I can’t believe it’s the middle of February already. Somehow, I never cease to be amazed by the passage of time. It’s been a funny old year, so far.  We’ve had a loss in the family this week, which whilst hasn’t touched me directly, it has had a major impact on people I care very deeply about and it’s made me realise, again, how precious a thing life is; how we mustn’t take anything for granted; and above all how important it is to say ‘I love you.’ The weather has been dull and cold, and somehow that post-festive slump seems to be dragging on longer than usual. That said, I’ve spent a few lovely evenings with my friends, helped my best friend choose a wedding dress, been on a couple of coffee dates with my boyfriend and had front row tickets to the Strictly Tour. It’s absolutely not all doom and gloom, it’s just, sometimes things make you sit up and take a long hard look you know? Make you reassess what’s important.

Whilst babysitting for my favourite 4 year old last night (which involved singing songs about lions and doing mermaid jigsaws and hiding out in her bed) I finished reading Sherman Alexie’s The Toughest Indian in the World, which is well, it’s awesome. [It’s going in the post to you next week Jen, if you’re reading this. I think you’ll like it.] It’s a short story collection, each story a standalone but all bound together by a common theme: identity. It’s insightful and clever and sort of brave. It’s angry, and funny, and horrifying and beautiful. Some of the imagery is gorgeous, and some of the language so beautiful it almost hurts a little:


Those were the days before the first color televisions were smuggled onto the reservation, but after a man with blue eyes had dropped two symmetrical slices of the sun on Japan. All of it happened before a handsome Catholic was assassinated in Dallas, leaving a bright red mark on the tape measure of time, but after the men with blue eyes had carried dark-eyed children into the ovens and made them ash.

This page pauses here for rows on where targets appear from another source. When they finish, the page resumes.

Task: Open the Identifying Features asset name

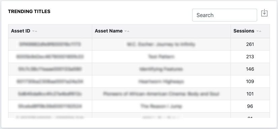Action: tap(161, 69)

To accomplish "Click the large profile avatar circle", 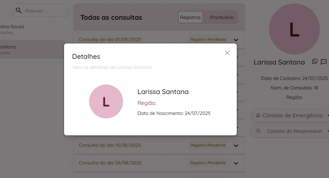I will click(x=294, y=29).
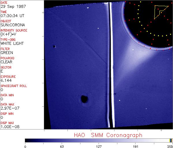Click the bright vertical white pylon stripe
173x148 pixels.
coord(112,65)
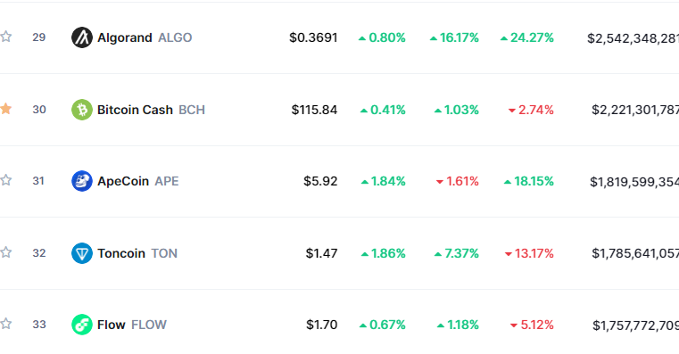Click the Flow green logo icon
Viewport: 679px width, 354px height.
(x=82, y=325)
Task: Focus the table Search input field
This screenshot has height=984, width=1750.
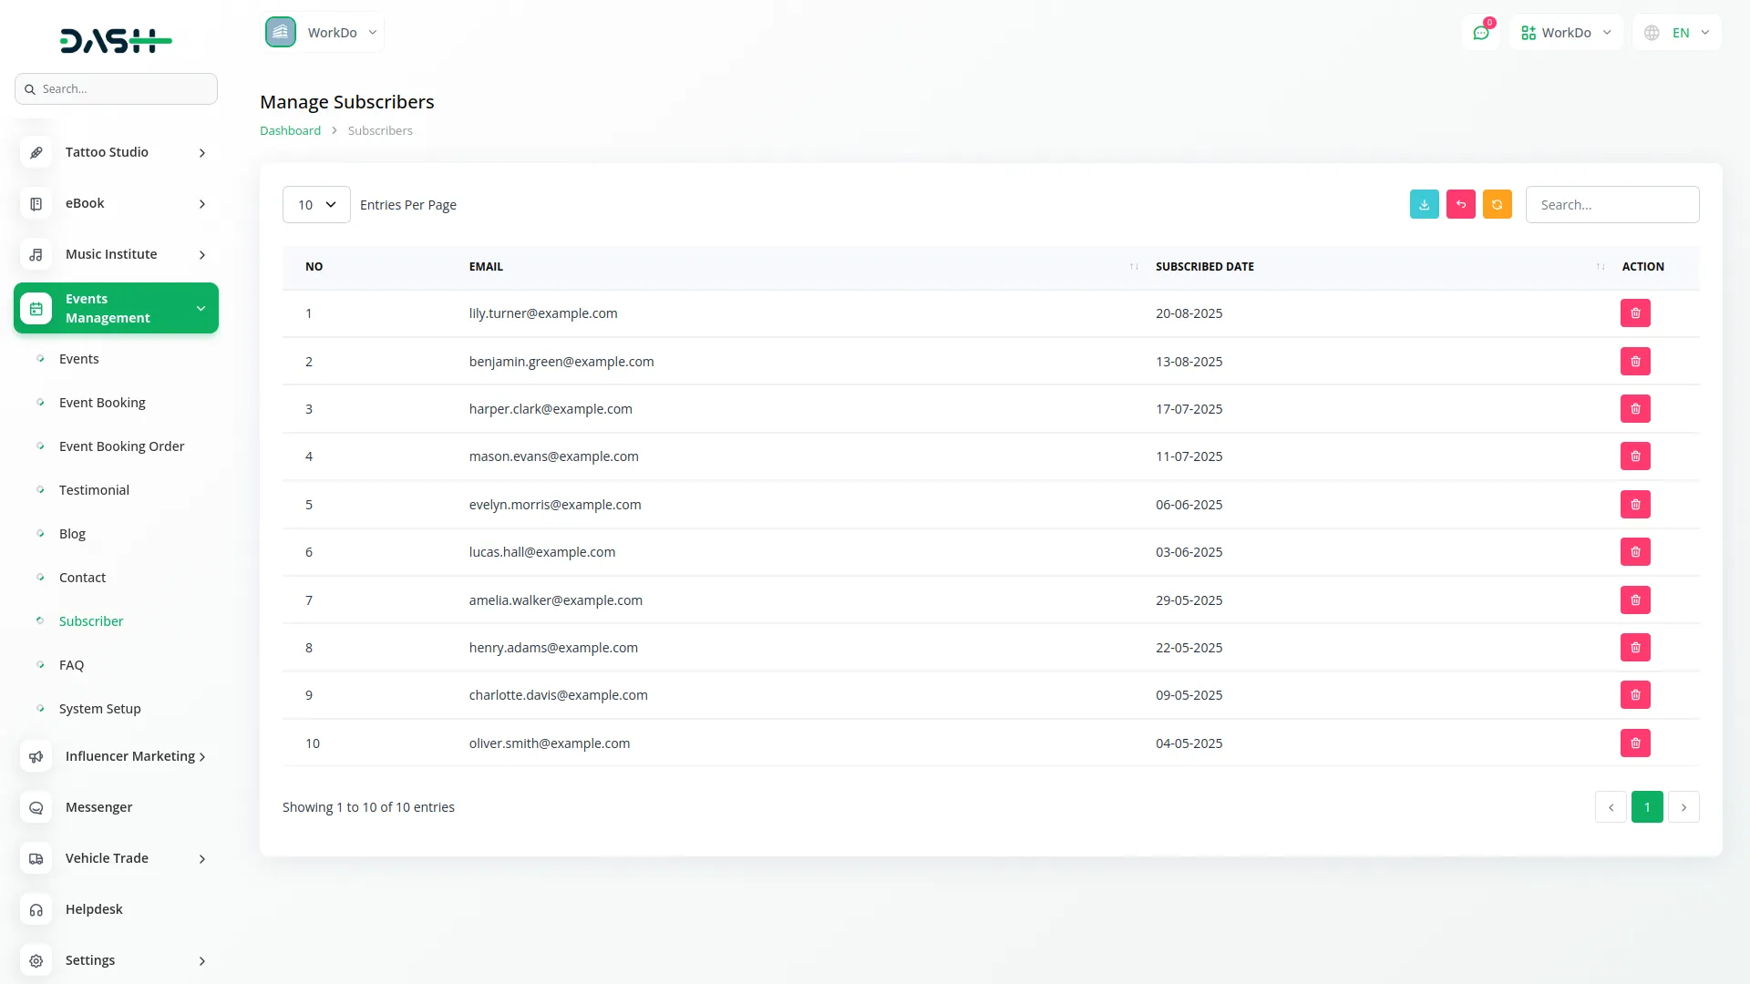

Her husband had been dead for ten long years, years that hung like lace in the attic…

I will always be a sucker for anybody who uses words like that, makes them beautiful and makes them hurt. Language is amazing, isn’t it? Anyway, I shall not go off on a tangent, not today.
The stories in this book are all exclusively about Indians. That doesn’t make it a book about race though, except at the same time it kind of is. It is a book about race, and about minorities and that’s a very important feature and one we shouldn’t shy away from but more than that it’s a book about people, about life and about human nature. There are dystopian stories and historical stories; stories about sex and love and about loss and about discovery; stories told from the point of view of a woman, and of a man, of a lover and of a child.

I read it because of that quote up there *points* because I saw it on Pinterest and it resonated with me. I hadn’t even heard of Sherman Alexie and I had no idea what to expect. I’m really glad I searched him out, and really glad I read this book, if for no other reason than my enjoyment of it totally validates the hours of my life I waste browsing and pinning. Or so I’m telling myself at least.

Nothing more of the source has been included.